Troisième et dernière chronique sur les versions restaurées 4K des six films de Francis Ford Coppola que Pathé propose dans des éditions vidéo riches en bonus. Intéressons-nous à Apocalypse Now (1979) et Tucker (1988) qui brossent en creux le portrait de leur auteur.
Dans un des suppléments de l'édition de Tucker, le cinéaste explique que pour chacun de ses longs-métrages, il aime creuser une thématique : la folie pour Apocalypse Now, l'inventivité pour Tucker. La co-Palme d'or du Festival de Cannes 1979 (avec Le Tambour de Volker Schlöndorff) n'est pas seulement un film sur la folie, c'est un film dément, démesuré. La restauration 4K UHD remet en valeur le travail du directeur de la photo Vittorio Storaro et du directeur artistique Dean Tavoularis. Même sur un écran forcément plus petit que celui d'une salle de cinéma, on en prend plein la vue. Coppola nous embarque dans un trip hallucinant, quasi hallucinogène, dans le sillage de l'équipage emmené par le capitaine Willard. L'absurdité de la guerre n'a jamais été aussi bien représentée à l'écran.

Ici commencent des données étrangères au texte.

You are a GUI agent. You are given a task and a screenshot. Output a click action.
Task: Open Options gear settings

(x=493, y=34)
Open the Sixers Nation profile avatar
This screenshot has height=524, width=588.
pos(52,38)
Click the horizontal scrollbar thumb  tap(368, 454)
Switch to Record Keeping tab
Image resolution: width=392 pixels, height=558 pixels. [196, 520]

C'est la version Final Cut de 182 minutes qui est proposée, "la plus équilibrée", comme l'explique l'ami Travis Brickle. Elle est accompagnée de nombreux bonus, notamment le documentaire Hearts of Darkness (1991), de Fax Bahr et George Hickenlooper, qui relate le tournage lui aussi dément du film, à partir des images tournées par Eleanor Coppola et sa petite équipe. On y voit son mari se battre contre le déchaînement des éléments (un typhon), les financiers et les médisants à Hollywood et ses acteurs : Harvey Keitel ne fait pas l'affaire et est viré après quelques jours de tournage, Martin Sheen qui le remplace est victime d'une crise cardiaque, Dennis Hopper est gavé de drogue, Marlon Brando arrive en surpoids et mal préparé... Coppola se débat, retravaille sans cesse son scénario, expose ses doutes, menace de se flinguer. A l'instar de la magnifique affiche réalisée par Laurent Durieux, le documentaire le fait apparaître tantôt comme le capitaine Willard, tantôt comme le colonel Kurtz - dans le commentaire audio réalisé en 2007, il indique d'emblée vouloir tordre le coup à cette représentation.

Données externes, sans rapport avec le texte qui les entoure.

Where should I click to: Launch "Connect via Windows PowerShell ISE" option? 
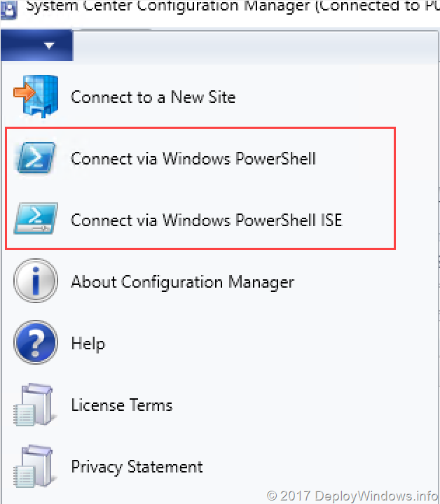tap(206, 220)
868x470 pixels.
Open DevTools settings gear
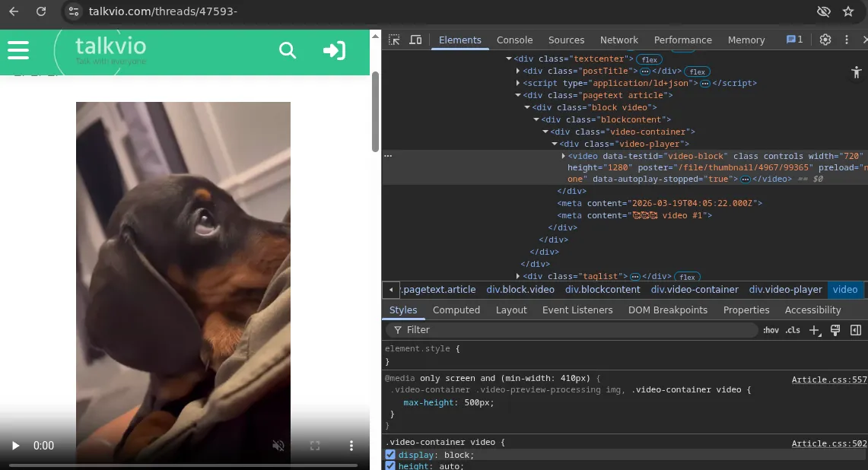(x=825, y=40)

Reste qu'il est difficile de ne pas voir dans le cinéaste l'alter ego de Willard - comme lui, il s'engage dans une odyssée (celle du tournage) qui s'avère bientôt dantesque - avant de devenir celui de Kurtz : tous deux règnent sur une communauté à la fois obéissante et anarchique, au fin fond d'une jungle qui étouffe leurs rêves et les entraîne aux portes de la folie.
Coppola-Tucker, même combat !
On retrouve aussi la personnalité de Coppola sous les traits de Preston Tucker, interprété par Jeff Bridges dans le film éponyme. Après la deuxième guerre mondiale, ce génial inventeur a imaginé concurrencer les Big Three de Detroit (General Motors, Ford et Chrysler) en lançant une voiture révolutionnaire.
Dans un des suppléments, le cinéaste explique que son père Carmine, qui a composé la B.O. de certains de ses films, dont en partie celle de Tucker avec le chanteur Joe Jackson, avait fait partie des Américains qui avaient envoyé un chèque à Tucker pour précommander son véhicule doté entre autres d'un moteur 6 cylindres placé à l'arrière, d'une transmission semi-automatique, de ceintures de sécurité, d'un pare-brise éjectable. Mais l'entreprise a fait faillite avant de pouvoir commercialiser son modèle. Un génial inventeur qui développe ses projets au sein d'une grande maison où vit sa famille fantasque, un visionnaire qui part en guerre contre les majors et crée sa propre usine, un businessman plein de bagout mais un piètre comptable qui voit son rêve s'écrouler et devoir repartir de zéro... Coppola-Tucker, même combat !
Une fois de plus, la mise en scène du cinéaste est d'une inventivité folle. Rien de gratuit, Coppola explique dans un bonus avoir voulu représenter l'inventivité, le dynamisme, l'optimisme de Tucker. Coproduit par George Lucas, l'ami de toujours, le film part sur les chapeaux de roue, emmené par un casting 7 cylindres : Jeff Bridges, Martin Landau, Joan Allen, Frederic Forrest, Mako, Elias Koteas et Christian Slater. Jeff Bridges a même l'opportunité de jouer face à son père, Lloyd Bridges.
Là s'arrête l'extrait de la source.